Подражают Японии. Кули грубы. Прислуга не так предупредительна.
— Вы сколько лет здесь служите?
— Три года. Теперь недолго. Как только будет война, обязательно всех передвинут.
— Пора!
— Я держу пари, — через год наш гарнизон будет стоять совсем в другой стране.
— Конечно.
— О да!
— А если вдруг Америка?
— Запомните, доктор, нам не страшен никто. База американского флота за шесть тысяч километров от нас, — наша база здесь. Вот, предположим, карта. Заняв всю восточную Азию, мы движемся сюда. Силы этого государства так же далеки от базы. Вот у этих всего один железнодорожный путь. Мы свободно заселяем эту реку японцами. Этих мы вообще уничтожим. Население нас боготворит…

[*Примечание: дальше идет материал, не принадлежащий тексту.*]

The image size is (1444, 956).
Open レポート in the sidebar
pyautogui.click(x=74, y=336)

Утром ландшафт изменился — горы здесь были покрыты лесом; рисовые и ячменные поля, озера Северной Кореи. Всюду длинными полосами пролегал снег. Пассажиры приходили и уходили, следуя с билетами на небольшое расстояние. Через поезд прошло несколько жандармов, внимательно вглядываясь во всех пассажиров. Их старший щелкал каблуками, проходя мимо офицеров, и брал под козырек.

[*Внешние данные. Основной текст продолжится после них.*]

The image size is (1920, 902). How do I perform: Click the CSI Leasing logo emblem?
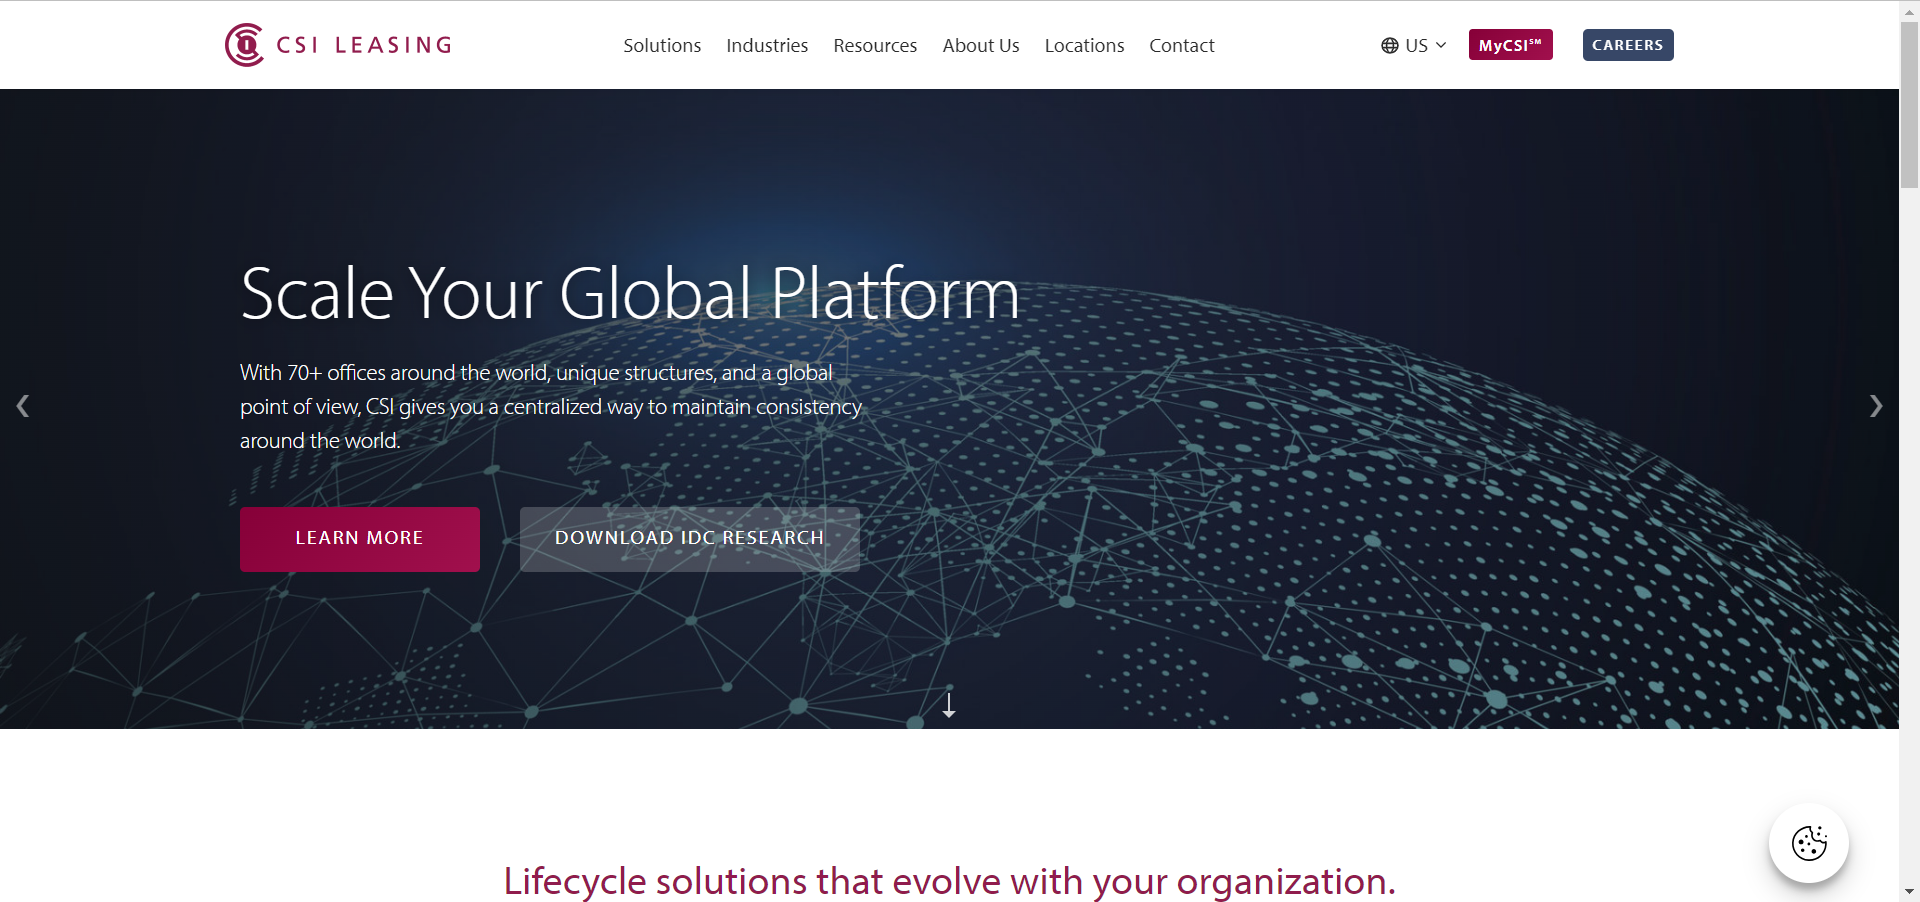pyautogui.click(x=244, y=45)
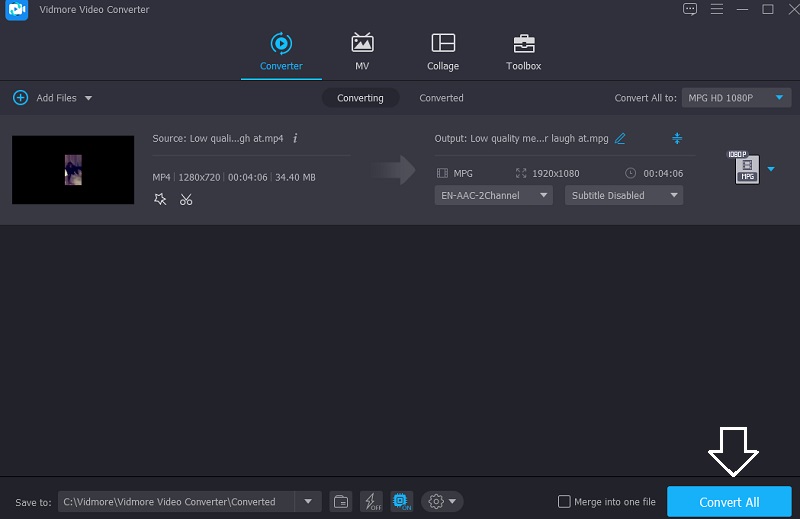Toggle the lightning high-speed conversion
The image size is (800, 519).
click(x=371, y=501)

— Что у вас такое? — спросил Аратоки.
— Здесь беспокойные места. Бывают нападения на поезд. Разбойники из Гиринской провинции.
Когда жандармы ушли, весь вагон оживленно заговорил, обсуждая его слова.
— Разбойники? — брезгливо говорил доктор. — Разбойники из Манчжурии? Как бы не так. А не хотите ли знать, что тут пахнет коммунистами. Коммунисты в числе нескольких тысяч человек, если хотите знать, действуют в районе Гирин-Дун-Хуа и прочих местностей, и тоже здесь. В городе Кей-Шан-Тун на прошлой неделе было казнено более трехсот негодяев.
— Коммунисты? — спросил младший офицер, рассказавший о стычке с островитянами. — Вздор! Если хотите знать, — это не они. Это секта Чен-До-Гио. Эти религиозные, фанатики делают здесь все восстания.
— Я утверждаю, что наш солдат совершенна свободно может бороться с десятью корейскими бандитами. Посмотрите в их коровьи глаза. Видели вы что-нибудь более невоенное?
— Напрасно! Вы никогда не служили в горах. Вы бы не сказали этого о горных корейцах.
— Как бы то ни было, — дикая нация, — заключил разговор доктор. — Если даже болеют, то глупо и неблагополучно. Истощение, трахома, золотуха, чорт знает что!
Кентайские горы — область лесных пожаров. Все лето дымятся и тлеют серые болота и потом зарастают узловатой японской сосной. Корни бука и корейской ели не так глубоко сидят в земле, как корни сосны, и к зиме, после лесных пожаров, повсюду начинает возрождаться и преобладать сосна.
Вяло смотрел Аратоки на ржавые выгоревшие ели, на хижину лесничего, повисшую над скалой, на стремительные мосты, дугой перекинувшиеся через реки.